Records from a dataset:
.....

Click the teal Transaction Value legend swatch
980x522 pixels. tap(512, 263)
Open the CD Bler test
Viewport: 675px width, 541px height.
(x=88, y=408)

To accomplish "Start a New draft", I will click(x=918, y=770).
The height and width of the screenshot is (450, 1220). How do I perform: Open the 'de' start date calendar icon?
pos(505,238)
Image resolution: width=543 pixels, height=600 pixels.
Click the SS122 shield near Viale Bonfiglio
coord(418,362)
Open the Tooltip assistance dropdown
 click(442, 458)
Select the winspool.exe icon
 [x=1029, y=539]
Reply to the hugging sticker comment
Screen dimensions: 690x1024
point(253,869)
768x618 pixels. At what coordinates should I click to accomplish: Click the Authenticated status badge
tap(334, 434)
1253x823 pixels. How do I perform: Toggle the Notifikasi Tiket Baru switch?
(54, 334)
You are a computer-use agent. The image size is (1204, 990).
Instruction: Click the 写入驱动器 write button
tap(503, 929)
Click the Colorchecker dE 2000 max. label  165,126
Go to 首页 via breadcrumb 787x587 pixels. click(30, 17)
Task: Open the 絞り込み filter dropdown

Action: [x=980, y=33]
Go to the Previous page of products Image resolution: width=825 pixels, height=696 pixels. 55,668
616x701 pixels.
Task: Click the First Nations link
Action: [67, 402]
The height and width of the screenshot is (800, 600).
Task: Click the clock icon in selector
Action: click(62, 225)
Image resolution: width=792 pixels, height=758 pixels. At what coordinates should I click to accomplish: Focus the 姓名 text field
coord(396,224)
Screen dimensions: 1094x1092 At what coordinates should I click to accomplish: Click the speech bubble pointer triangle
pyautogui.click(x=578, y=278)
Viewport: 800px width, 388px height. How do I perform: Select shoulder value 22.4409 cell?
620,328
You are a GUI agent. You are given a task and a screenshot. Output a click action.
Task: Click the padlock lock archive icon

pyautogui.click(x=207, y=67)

.....

All of the entries above need to be reproduced verbatim.

Click the teal Transaction Value legend swatch
980x522 pixels. tap(512, 263)
Open the CD Bler test
Viewport: 675px width, 541px height.
(x=88, y=408)

To accomplish "Start a New draft", I will click(x=918, y=770).
The height and width of the screenshot is (450, 1220). How do I perform: Open the 'de' start date calendar icon?
pos(505,238)
Image resolution: width=543 pixels, height=600 pixels.
Click the SS122 shield near Viale Bonfiglio
coord(418,362)
Open the Tooltip assistance dropdown
 click(442, 458)
Select the winspool.exe icon
 [x=1029, y=539]
Reply to the hugging sticker comment
Screen dimensions: 690x1024
point(253,869)
768x618 pixels. At what coordinates should I click to accomplish: Click the Authenticated status badge
tap(334, 434)
1253x823 pixels. How do I perform: Toggle the Notifikasi Tiket Baru switch?
(54, 334)
You are a computer-use agent. The image size is (1204, 990).
Instruction: Click the 写入驱动器 write button
tap(503, 929)
Click the Colorchecker dE 2000 max. label  165,126
Go to 首页 via breadcrumb 787x587 pixels. click(30, 17)
Task: Open the 絞り込み filter dropdown

Action: [x=980, y=33]
Go to the Previous page of products Image resolution: width=825 pixels, height=696 pixels. 55,668
616x701 pixels.
Task: Click the First Nations link
Action: [67, 402]
The height and width of the screenshot is (800, 600).
Task: Click the clock icon in selector
Action: click(62, 225)
Image resolution: width=792 pixels, height=758 pixels. At what coordinates should I click to accomplish: Focus the 姓名 text field
coord(396,224)
Screen dimensions: 1094x1092 At what coordinates should I click to accomplish: Click the speech bubble pointer triangle
pyautogui.click(x=578, y=278)
Viewport: 800px width, 388px height. How do I perform: Select shoulder value 22.4409 cell?
620,328
You are a GUI agent. You are given a task and a screenshot. Output a click action.
Task: Click the padlock lock archive icon

pyautogui.click(x=207, y=67)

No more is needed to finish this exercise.